Goya, Buñuel y Adrià

La gastronomía y el cine flirtean desde hace algún tiempo, en una relación como de matrimonio de conveniencia entre el nuevo rico y la marquesita venida a menos.

Unos suben y otros bajan, y se cruzan en un punto en el que se interesan mutuamente porque uno pone el caché y el otro, el pedigrí. En la última década se han publicado numerosos libros que relacionan al cine con la cocina —o con el vino, o con la coctelería— y un festival como Cinegourland —¿cómo llevas la próxima edición, Pepe?— ha sido imitado con convocatorias similares en Barcelona o en Canarias.
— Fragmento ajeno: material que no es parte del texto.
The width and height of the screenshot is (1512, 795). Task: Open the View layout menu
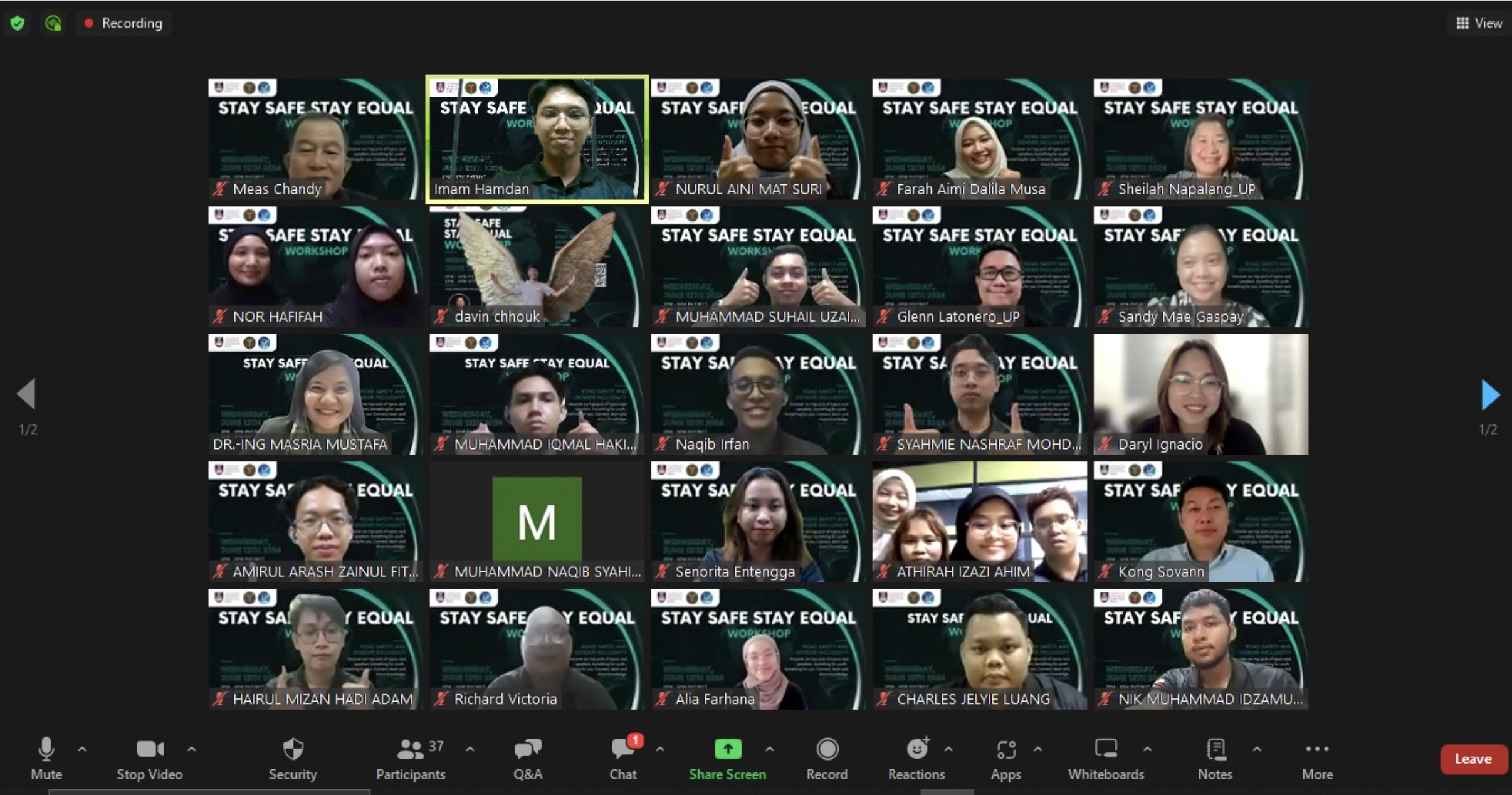[1479, 23]
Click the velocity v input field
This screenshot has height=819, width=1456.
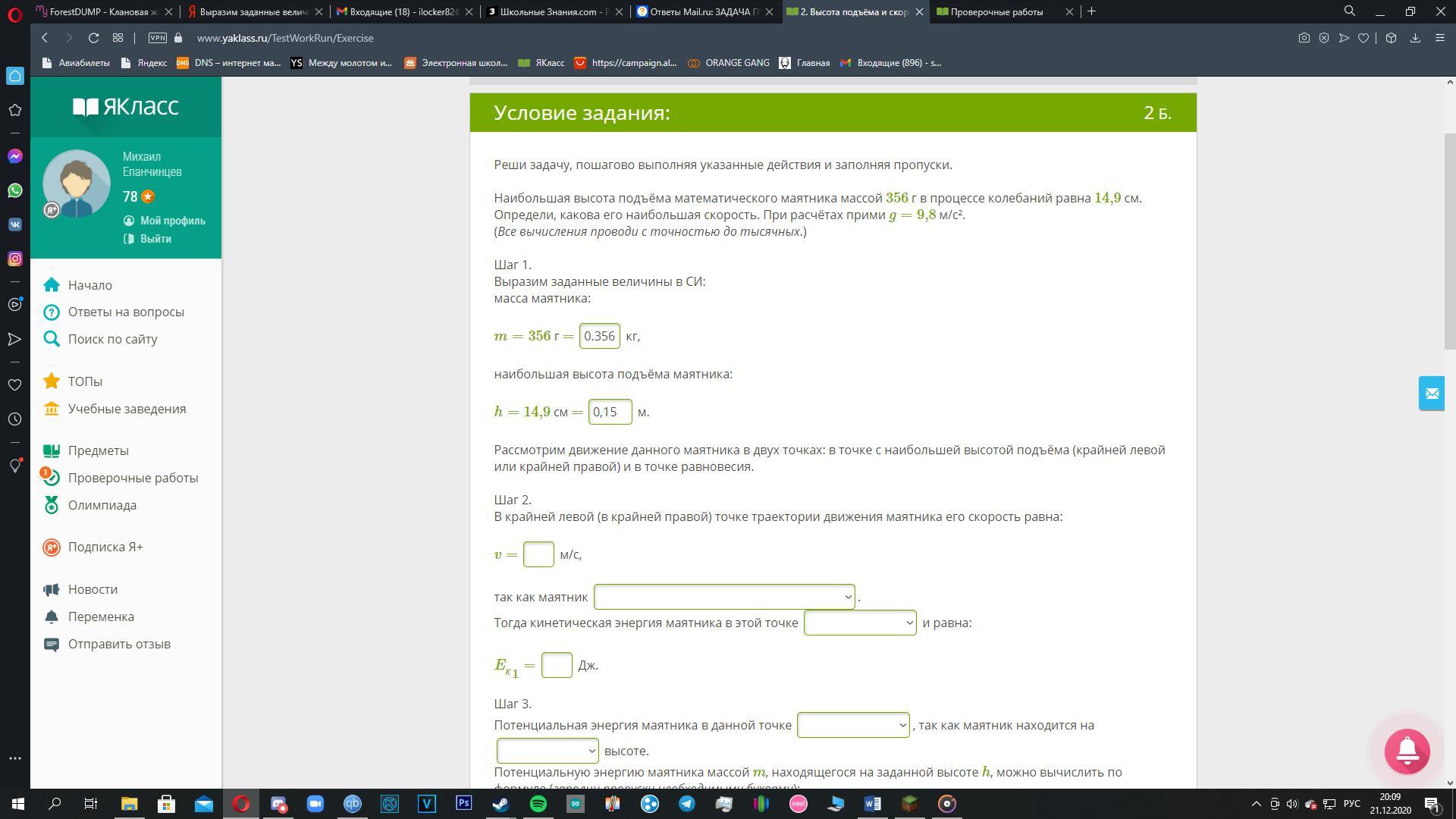(538, 554)
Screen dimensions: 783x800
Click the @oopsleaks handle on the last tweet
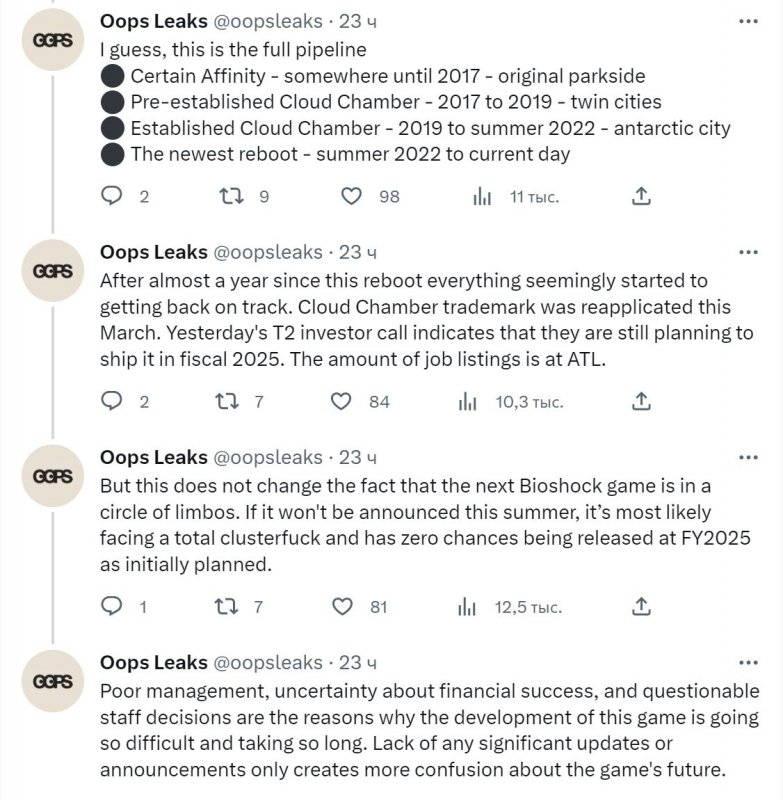[267, 662]
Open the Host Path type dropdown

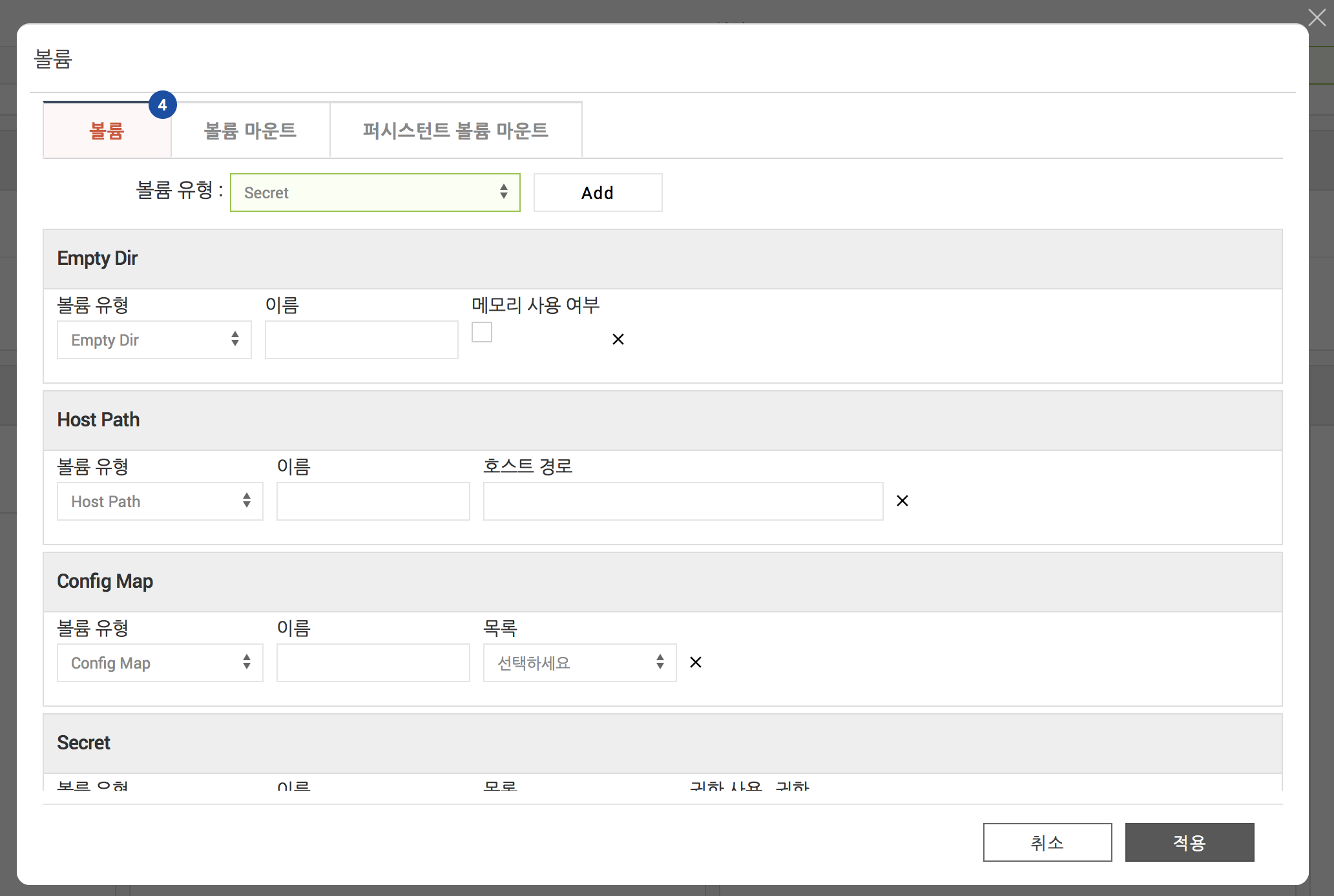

En torno a la Bienal de Venecia hay una considerable movida enoculinaria y La Berlinale incluye en su programación un apartado dedicado al cine gastronómico que este año importará el Festival de San Sebastián en colaboración con el Basque Culinary Center.

Sin embargo, el cine español no ha explotado en general el tirón de nuestra cocina, pese al estreno en los últimos años de un par de películas gastronómicas. De la ceremonia de entrega de los Premios Goya, que se celebró en el mismo Palacio de Congresos que Madrid Fusión, trasciende hasta el nombre del modisto que viste a cada estrella, pero no el del cocinero que prepara el catering. Tampoco se habla apenas de lo que se comió y se bebió en los múltiples eventos previos, posteriores o colaterales, en los que participaron, por ejemplo, conocidas marcas de ron o de champagne, edición limitada incluida.
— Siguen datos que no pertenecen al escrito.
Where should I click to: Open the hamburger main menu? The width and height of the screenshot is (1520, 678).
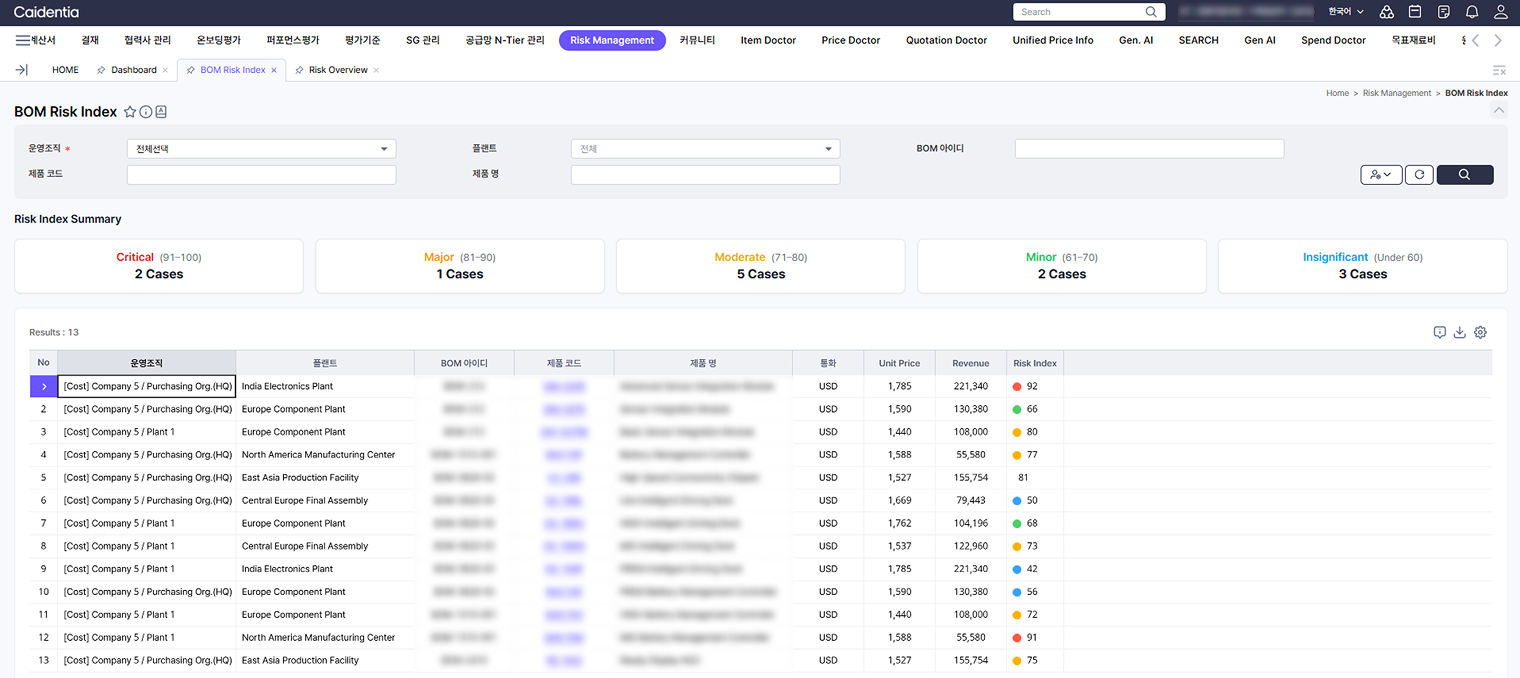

El encanto decadente del cine y el glamour esnob de la gastronomía se complementan, pero la Academia de las Artes y las Ciencias Cinematográficas de España —que, paradójicamente, no es Real como la de Gastronomía— ni siquiera tiene la picardía de enredar en sus cosas a Ferran Adrià: por ejemplo, nominando a los Goya alguno de los supermegadocumentales que le dedicaron TVE o TV3. Sería una forma de “refrescar” la añeja prosapia del séptimo arte con el prestigio emergente de lo gastronómico.

El caso es que, si el cine español no se beneficia de la proyección de la cocina española, la farándula gastronómica sí avanza hacia la madurez —¿previa a la descomposición?— en la que sin duda puede aprender mucho del mundillo del cine, con sus críticos, sus estrellas, su talento, su vanidad, sus genios, sus entendidos, sus frikis, su querencia a los favores políticos y las subvenciones… Y con las intrigas cortesanas que necesariamente acaban urdiéndose en torno a todo eso.